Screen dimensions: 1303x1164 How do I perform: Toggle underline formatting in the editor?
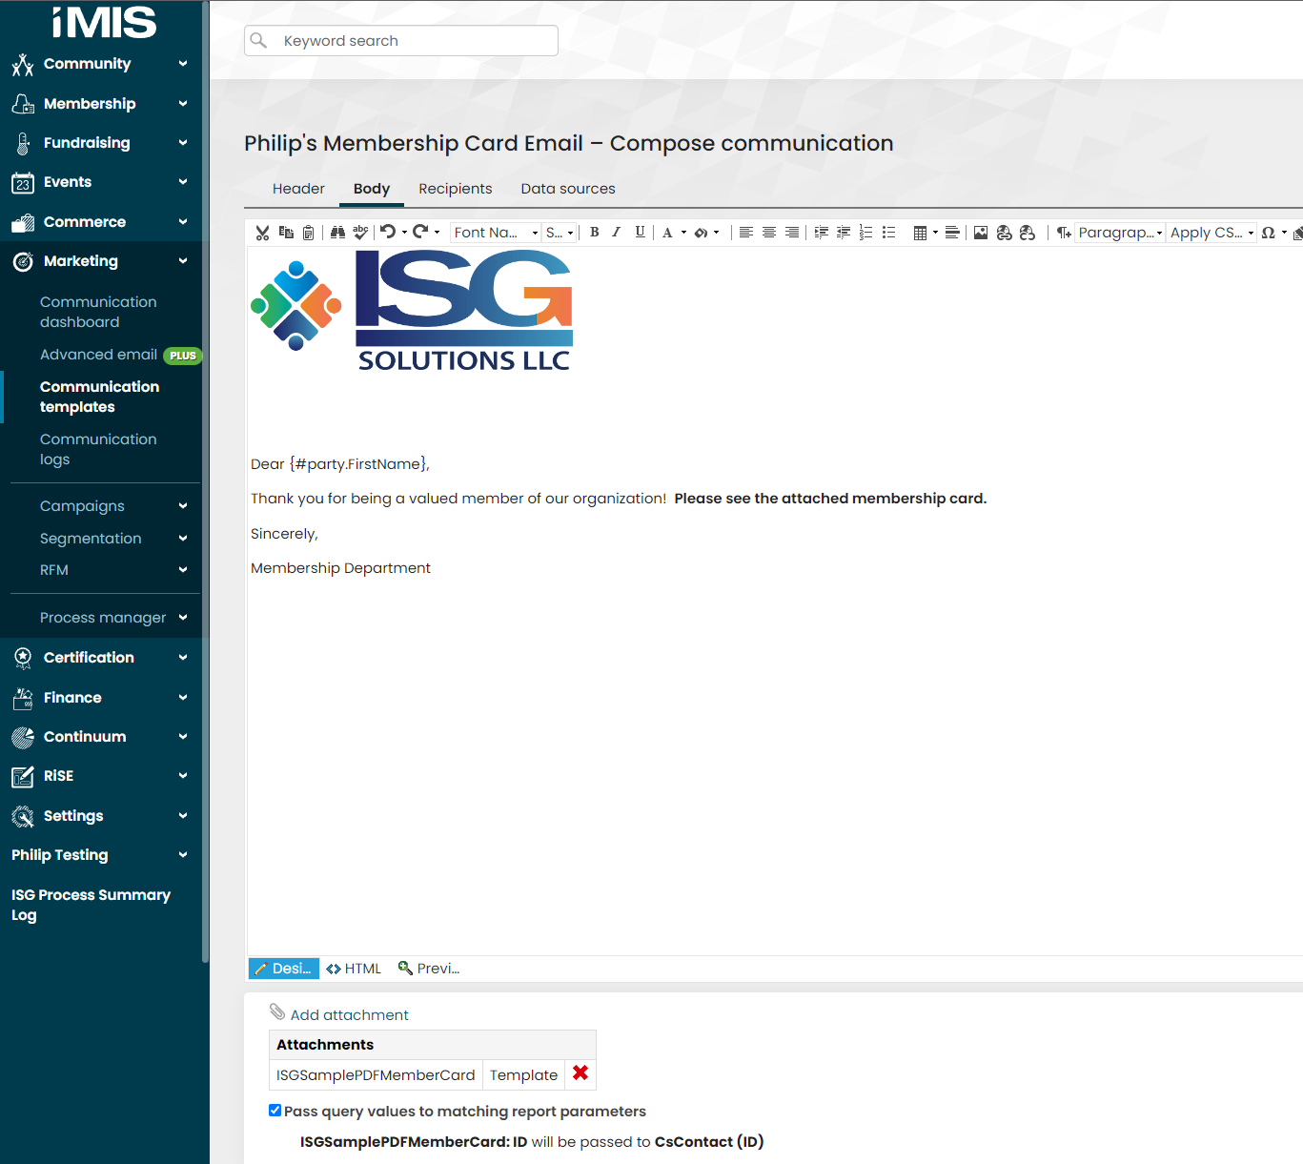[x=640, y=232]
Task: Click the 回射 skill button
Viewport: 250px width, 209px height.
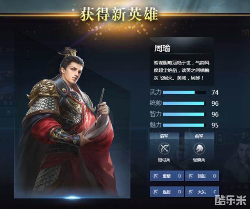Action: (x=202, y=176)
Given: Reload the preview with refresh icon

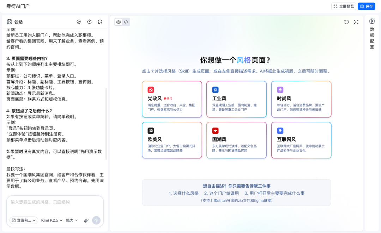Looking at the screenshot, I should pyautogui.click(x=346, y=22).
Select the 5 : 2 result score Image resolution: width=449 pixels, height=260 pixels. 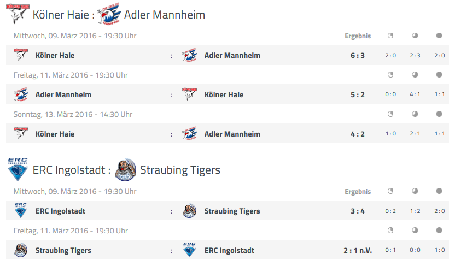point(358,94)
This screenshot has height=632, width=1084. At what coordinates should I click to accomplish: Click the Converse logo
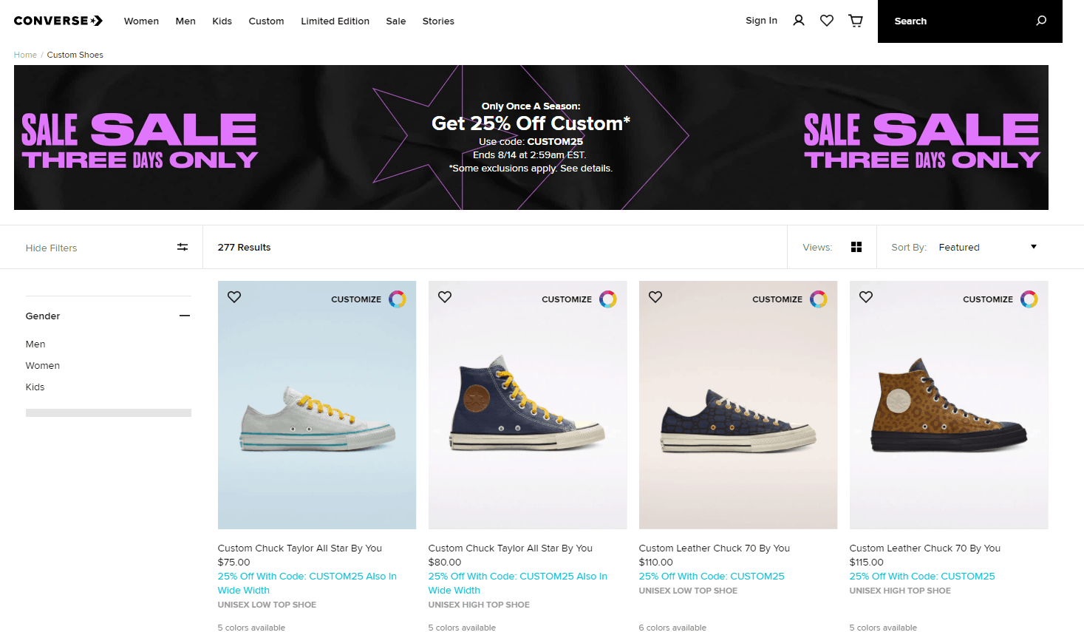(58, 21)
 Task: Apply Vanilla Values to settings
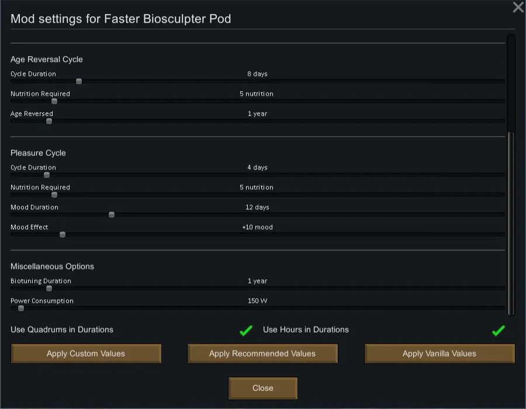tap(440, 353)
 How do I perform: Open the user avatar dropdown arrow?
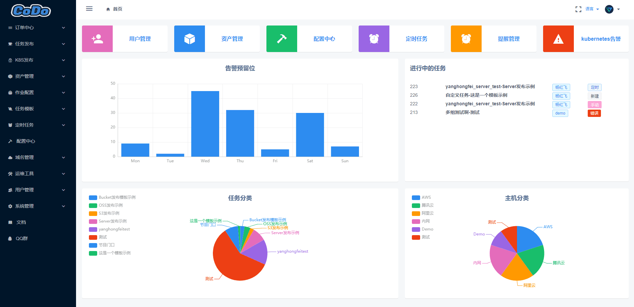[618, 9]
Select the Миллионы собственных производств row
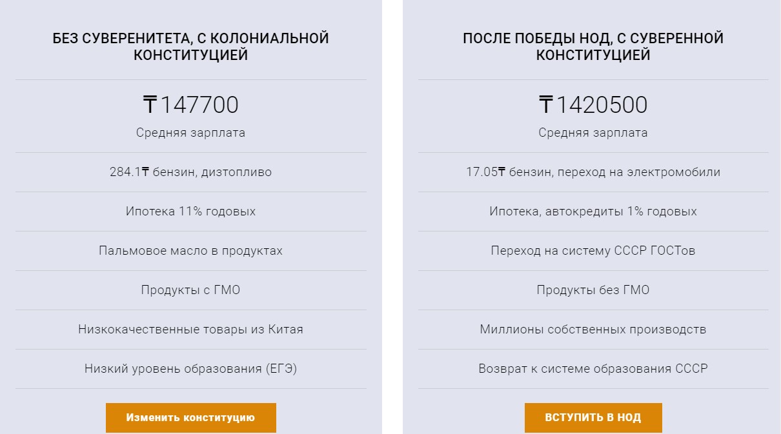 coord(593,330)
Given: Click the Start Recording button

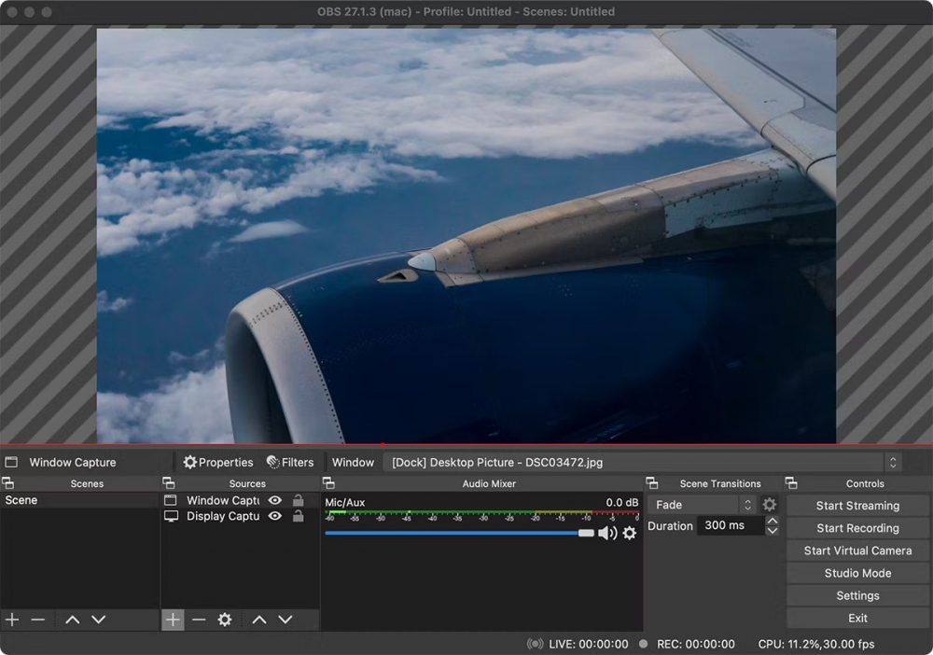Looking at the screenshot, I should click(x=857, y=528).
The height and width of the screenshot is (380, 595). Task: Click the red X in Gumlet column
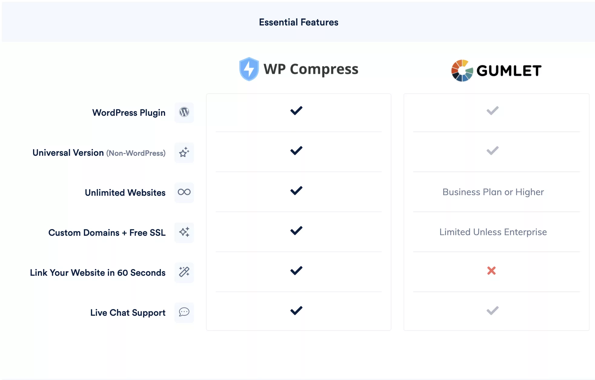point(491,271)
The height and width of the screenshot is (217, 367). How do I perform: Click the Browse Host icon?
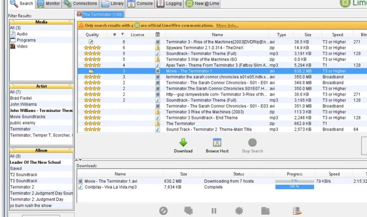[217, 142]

—————

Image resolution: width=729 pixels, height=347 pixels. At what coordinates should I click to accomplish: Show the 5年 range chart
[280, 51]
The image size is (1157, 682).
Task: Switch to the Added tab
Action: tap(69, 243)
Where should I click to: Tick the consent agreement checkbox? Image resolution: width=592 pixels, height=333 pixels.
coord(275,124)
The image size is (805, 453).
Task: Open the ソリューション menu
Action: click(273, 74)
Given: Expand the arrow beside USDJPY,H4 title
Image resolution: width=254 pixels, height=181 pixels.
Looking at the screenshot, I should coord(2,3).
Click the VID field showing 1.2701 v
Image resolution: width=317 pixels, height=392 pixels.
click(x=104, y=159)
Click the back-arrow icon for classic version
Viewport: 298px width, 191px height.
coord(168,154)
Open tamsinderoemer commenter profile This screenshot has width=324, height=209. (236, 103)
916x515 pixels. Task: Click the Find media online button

—————

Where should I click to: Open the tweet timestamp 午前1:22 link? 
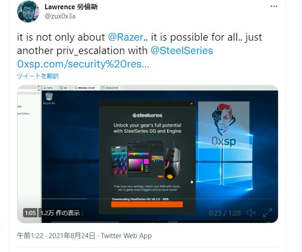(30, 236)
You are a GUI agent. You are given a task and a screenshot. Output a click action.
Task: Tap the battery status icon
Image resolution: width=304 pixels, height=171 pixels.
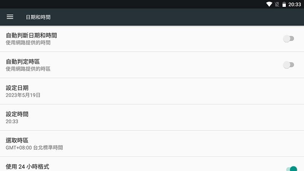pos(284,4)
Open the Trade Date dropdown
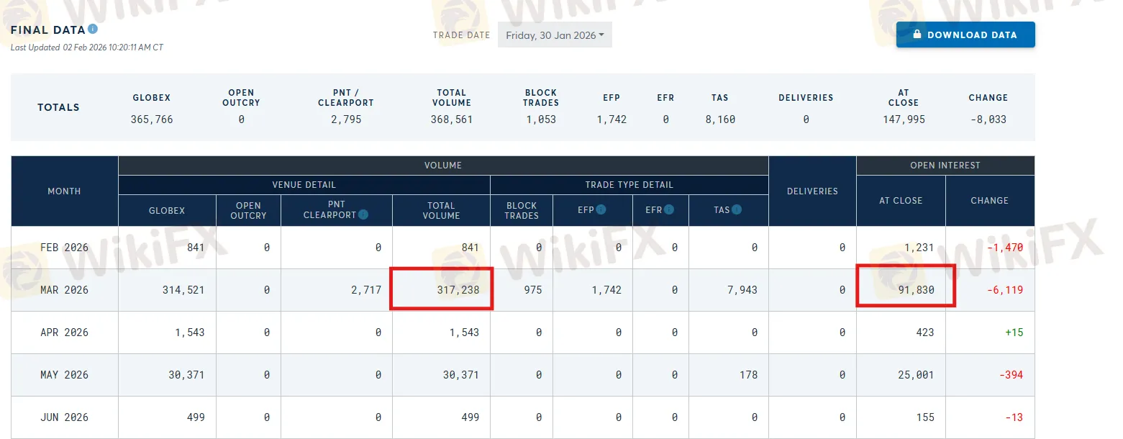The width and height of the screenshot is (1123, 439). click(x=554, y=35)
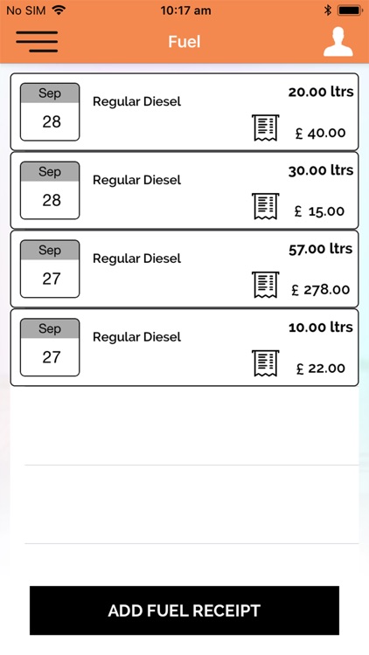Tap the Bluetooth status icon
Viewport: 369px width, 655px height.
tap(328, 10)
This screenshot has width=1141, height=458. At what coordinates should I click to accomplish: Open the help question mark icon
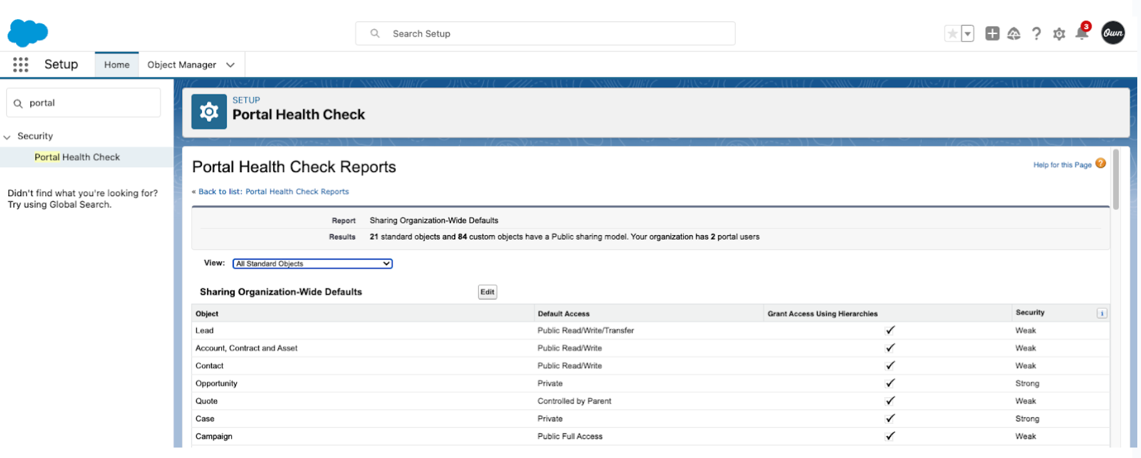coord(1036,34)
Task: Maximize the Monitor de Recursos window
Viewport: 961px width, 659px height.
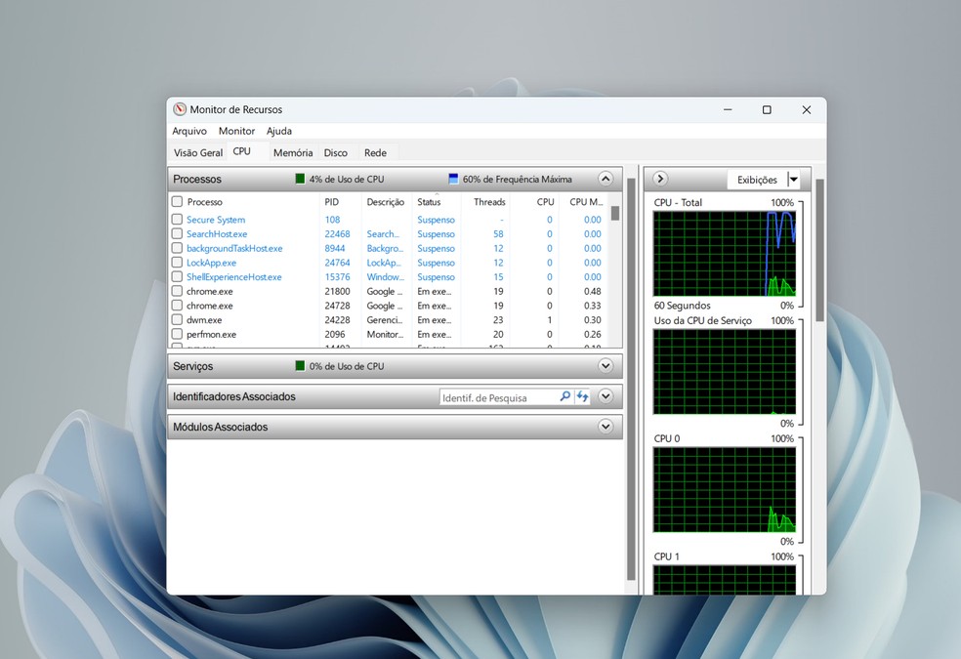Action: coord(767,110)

—————

EXERCISE: Look back at the entries above and repeat, unchanged, every line from the line holding "Viewport: 298px width, 191px height." through the line holding "916x515 pixels. Task: Click".

SOLUTION:
Viewport: 298px width, 191px height.
coord(168,154)
Open tamsinderoemer commenter profile This screenshot has width=324, height=209. (236, 103)
916x515 pixels. Task: Click the Find media online button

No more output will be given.